Have you ever wondered whether you actually have MH issues or whether you just periodically reconnect with the reality that your relationship with your h is messed up and you feel like you are going crazy?

Your relationship does seem messed up, what has happened today doesn't strike me as 'obsessive thoughts' it strikes me as a rare moment of clarity that has given you thoughts you spend a lot of time avoiding...

revolution909 · 19/09/2017 22:21

I haven't been thinking about my husband as much as the bizarre (to say the least) relationship we have between the 4 of us. That is clear. i do have MH/Hormonal issues though. Fully diagnosed by different specialists

OP posts:
ispentitwithyou1 · 19/09/2017 22:25

You fancy her husband don't you?

revolution909 · 19/09/2017 22:42

ispentitwithyou1 not really, but it dawned to me that what i thought was just being "playful" could be seen as pretty flirty. I thought that's just how we got along, but I'm starting to see how everything is so weird.

OP posts:
OliviaBenson · 19/09/2017 22:44

Please do not get cats. Pets require a lifetime commitment. Your marriage is in no state to offer that.

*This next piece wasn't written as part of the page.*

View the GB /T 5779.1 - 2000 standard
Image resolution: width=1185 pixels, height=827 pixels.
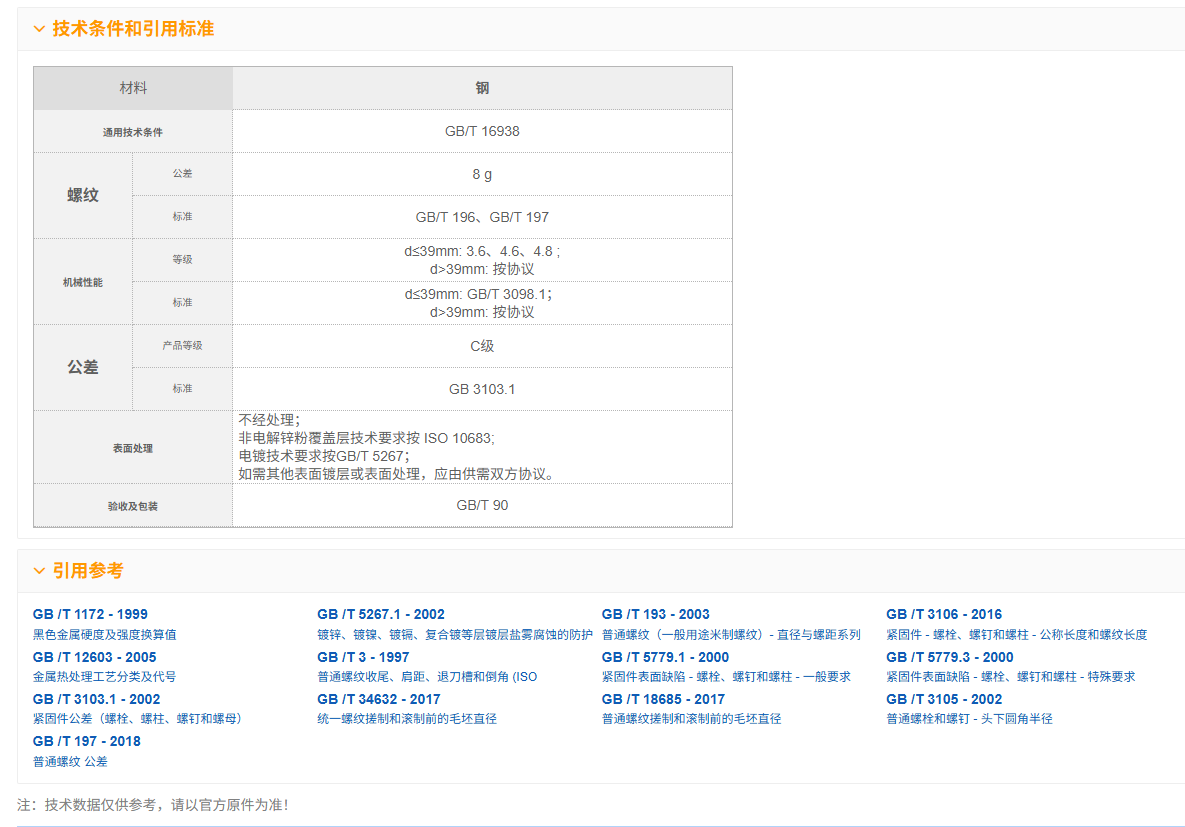pos(665,657)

SummerflowerXx · 19/09/2017 22:52

Oh dear, I gave a lot of advice on the other thread, but I think it is as simple as both of you fancy the opposite sex person in the friendship couple - and as for anything else, you have a reply for pretty much every piece of sensible advice to get your own life back.

TatianaLarina · 19/09/2017 23:11

I remember you, with the sexually abusive obese husband.

We did all tell you he fancied her.

revolution909 · 19/09/2017 23:14

In the previous thread, there was no counselling involved, now there is. I think that's definitely positive change. My therapist is specialised in people with my condition and one of the main things we work on is real vs not real. Which has helped a lot.